Interesting because this is so... foreign to me. I can barely remember people's names and faces after I meet them. There are some people I greet at my work whose names I don't know even though I hear them repeating their names whenever they make a call and we work in the same office... Is that bad lol?

I strangely remember if I liked speaking to them or not though, or what things they like talking about. 


> This is why I believe I am SO-second, because I do this for fun. I don't do it automatically like a dom, and I don't dismiss it like a last. And I don't do it for intensity like an sx. If we left after that conversation I'd be perfectly satisfied. You might not, though, because I haven't revealed anything about myself. That is how most convos with me work: I listen and ask questions, *but I don't reciprocate.*


Oh my god, as is the case with the cat example, that'd drive me up the walls. There's this guy on another forum who often contacts me about some theory or idea he wants me to explain so I do it but instead of telling me what he thinks of the theory he just stops responding to me! It's so frustrating because I essentially love on reciprociation.
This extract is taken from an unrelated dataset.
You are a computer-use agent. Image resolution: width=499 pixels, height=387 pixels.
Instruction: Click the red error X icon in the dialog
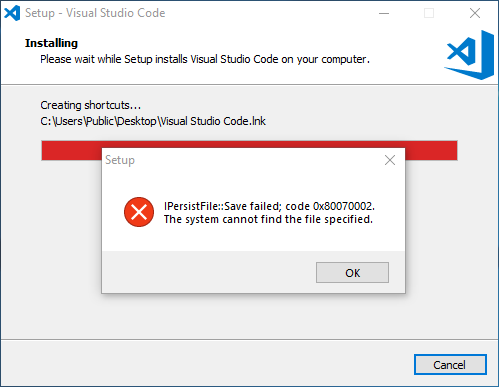coord(139,212)

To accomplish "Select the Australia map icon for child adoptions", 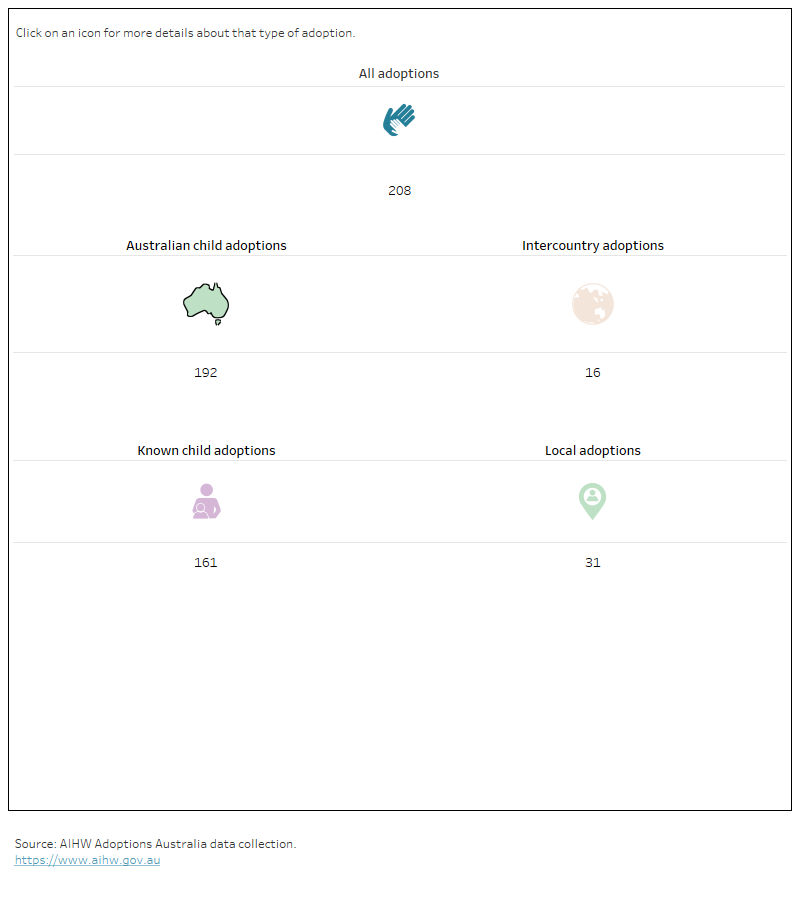I will (x=205, y=303).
When I give I expect something in return.


----------



## sodden (Jul 20, 2009)

Sonny said:


> I've been at my place of work for over a year, and I still don't call most people by their name because most never really sank in, there would probably be less than 40 people in my immediate vicinity. And there is an intranet with everyone's name/picture which also attaches to emails. I'm bad with names. Sx is more inclined to make that personal connection matter. Just saying.
> 
> /So dom


I'm horrible with people's names unless I want to get to know them better... or if I hate them. If it's disinterest/neutrality, then I could care less what that person's name is and I will probably never remember it. My husband is a social dom and he is also bad with names- unless it's someone who is interesting to him/has something in common with him.

I hear a lot of talk about social types knowing/understanding social hierarchy and being good at working the system. As a 4w5, I am clueless about this and could care less. When I am in social situations, however, I do like to observe how the whole thing works. For example, I went to a professional basketball game the other night and it was pretty interesting watching the whole ritual, and what different roles different people had- all the way down to the guy who mopped the side of the court while the teams were playing on the other side. 
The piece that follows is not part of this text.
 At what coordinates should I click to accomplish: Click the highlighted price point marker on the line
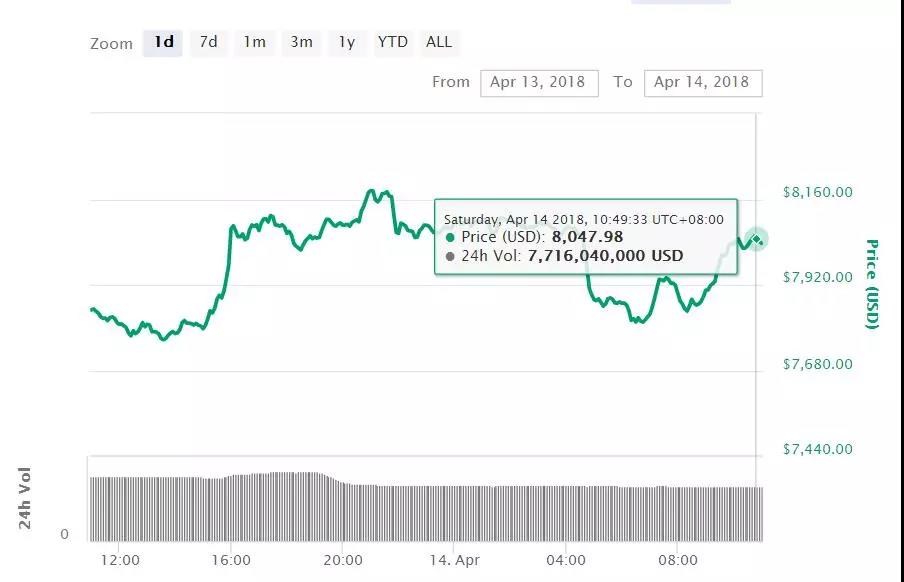(x=756, y=238)
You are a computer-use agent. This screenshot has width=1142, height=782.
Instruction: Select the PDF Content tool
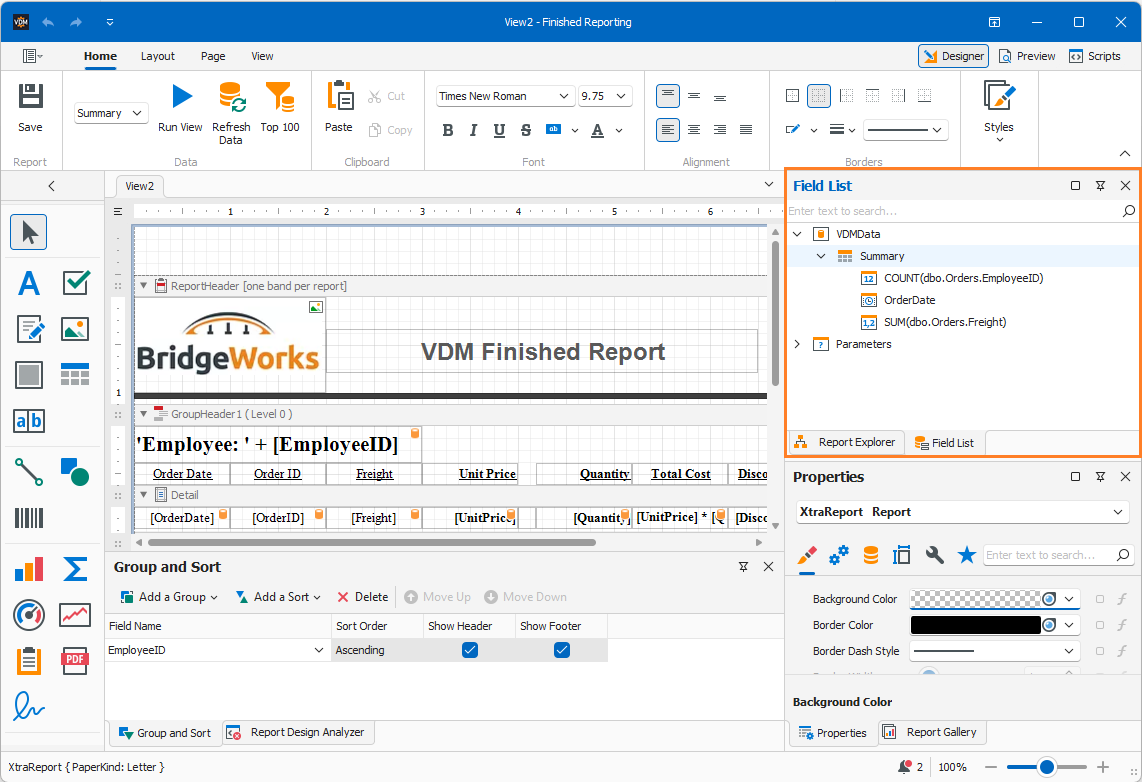coord(75,660)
I have never felt a part of any of this stuff. I am a total social outsider- I am a social observer and a social critic. I think what makes me different than a social dom four is that I don't care that I'm an outsider, and it's not what I pay the most attention to, but I notice it when I'm in it. I don't want to belong, I don't want a group, but I find the whole spectacle fascinating/interesting- for a short period of time. Every time I'm in a social situation I feel like a cultural anthropologist studying a non-native country, and I haven't even learned the language yet, but I think it's kind of fun to try and figure it out. 
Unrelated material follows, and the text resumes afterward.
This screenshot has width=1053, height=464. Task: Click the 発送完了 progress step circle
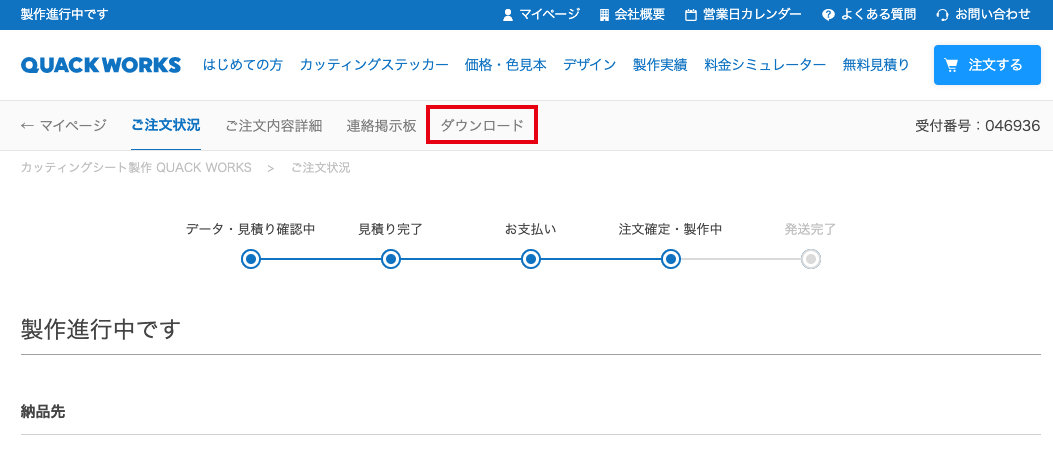point(811,259)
More importantly, though, the social I care about is with intimates. I am relatively good (for a 4w5) at maintaining bonds with people who matter to me. I am fairly polite and I am empathetic. I don't want to be jerk and I pay attention to my loved one's reactions to me. A social group can be as small as one's immediate family and closest friends. And those are the only social connections that really matter to me.


----------



## Bluity (Nov 12, 2012)

LeaT said:


> Interesting because this is so... foreign to me. I can barely remember people's names and faces after I meet them. There are some people I greet at my work whose names I don't know even though I hear them repeating their names whenever they make a call and we work in the same office... Is that bad lol?


I think it's safe to say that members of all instincts can have trouble with names. Like I said, I'll most likely forget a person's name. But I will remember details that I thought were interesting: remembering one coworker knew how to speak in Hebrew, or another that was obsessed with Twilight, or another who always wore summery dresses even in winter. Vague atmospheric details. It seems you would forget about the context and remember the person if they strike your fancy, but I'd remember the context and forget the person.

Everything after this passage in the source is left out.